======== Data to examine ========
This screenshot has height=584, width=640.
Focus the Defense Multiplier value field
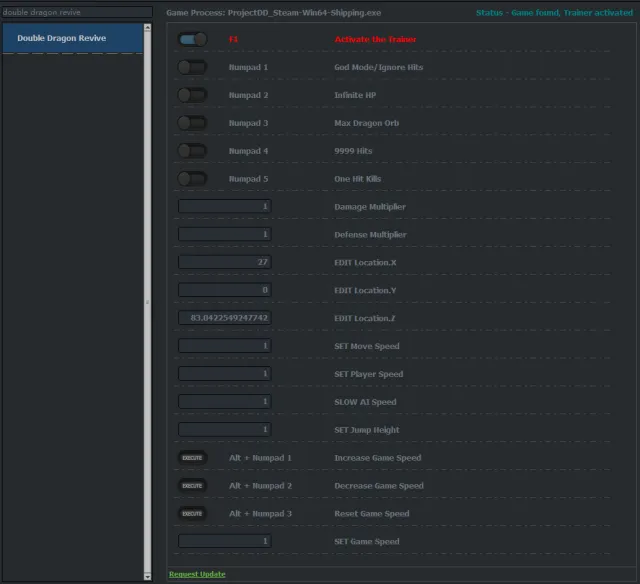pyautogui.click(x=225, y=235)
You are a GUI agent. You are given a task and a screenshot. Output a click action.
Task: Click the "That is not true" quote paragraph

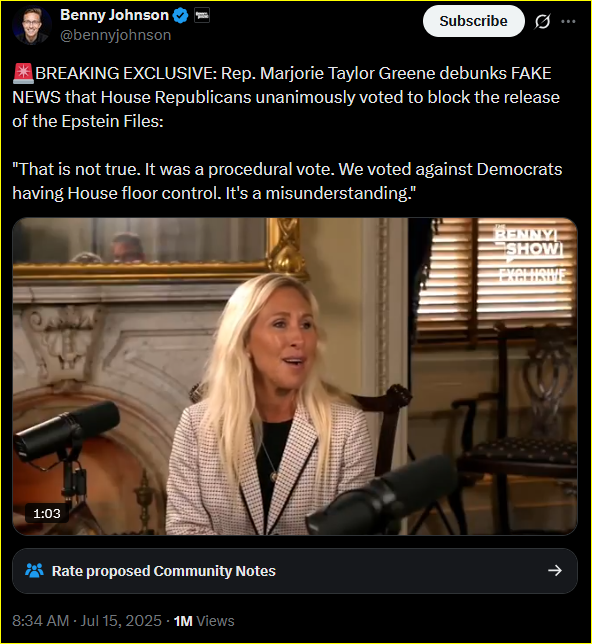click(287, 181)
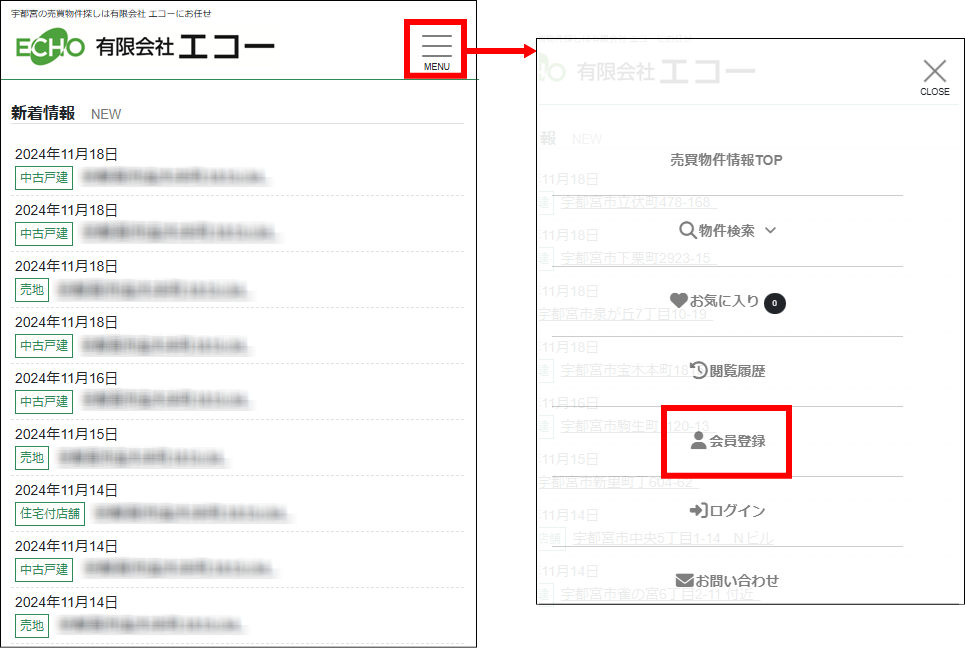The image size is (965, 648).
Task: Click the 売地 tag dated 2024年11月18日
Action: coord(32,290)
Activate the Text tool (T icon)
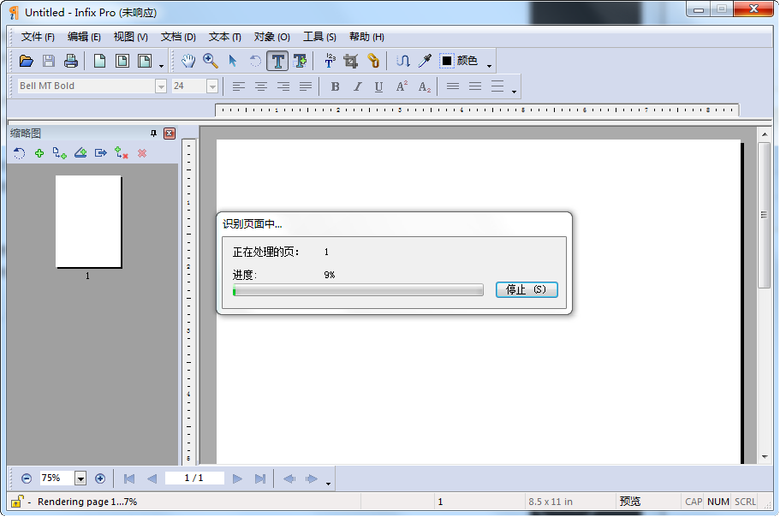 277,61
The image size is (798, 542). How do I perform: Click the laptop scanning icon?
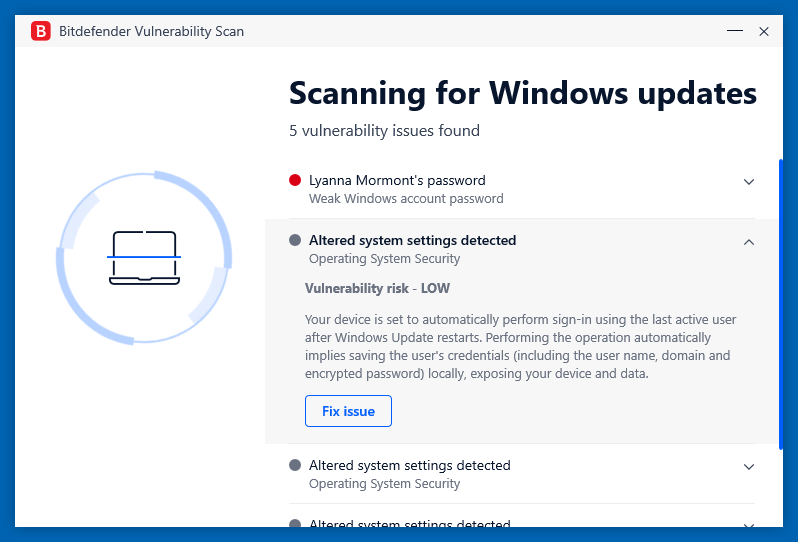click(144, 258)

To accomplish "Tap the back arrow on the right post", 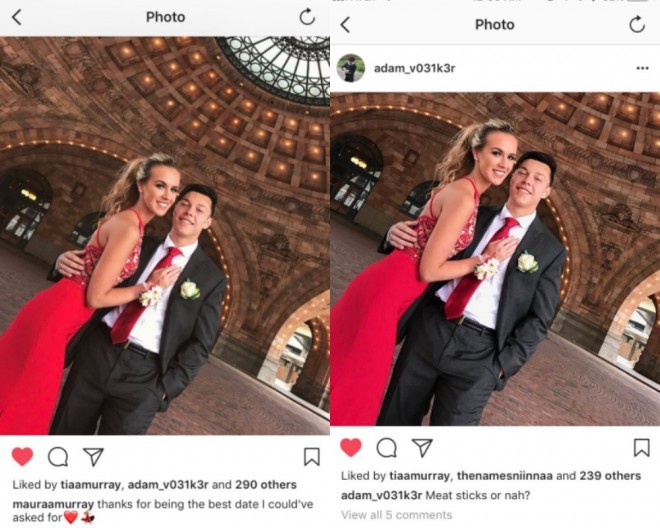I will [345, 25].
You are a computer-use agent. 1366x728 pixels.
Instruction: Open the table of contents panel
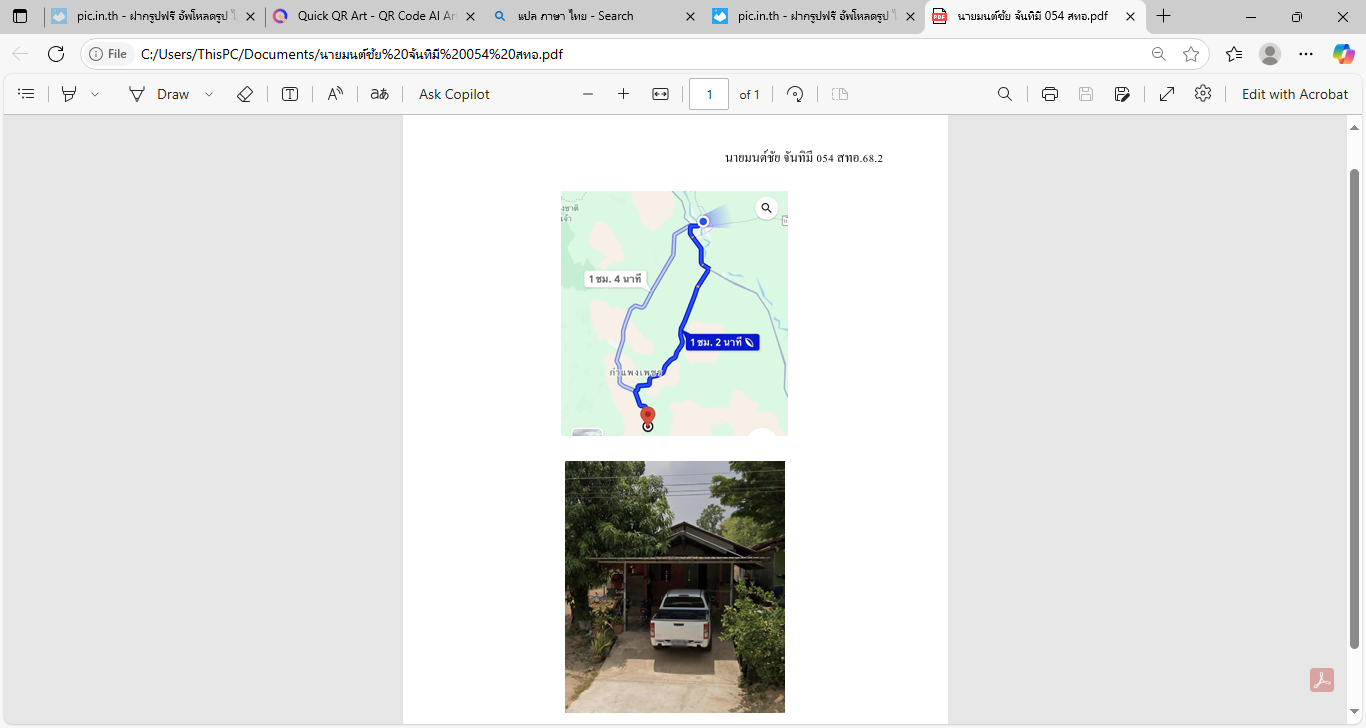[26, 93]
========
## Action item
Copy every line from the records above that contains the word "screenshot".

## Exercise result
This screenshot has height=584, width=640.
You are a GUI agent. You are given a task and a screenshot. Output a click action.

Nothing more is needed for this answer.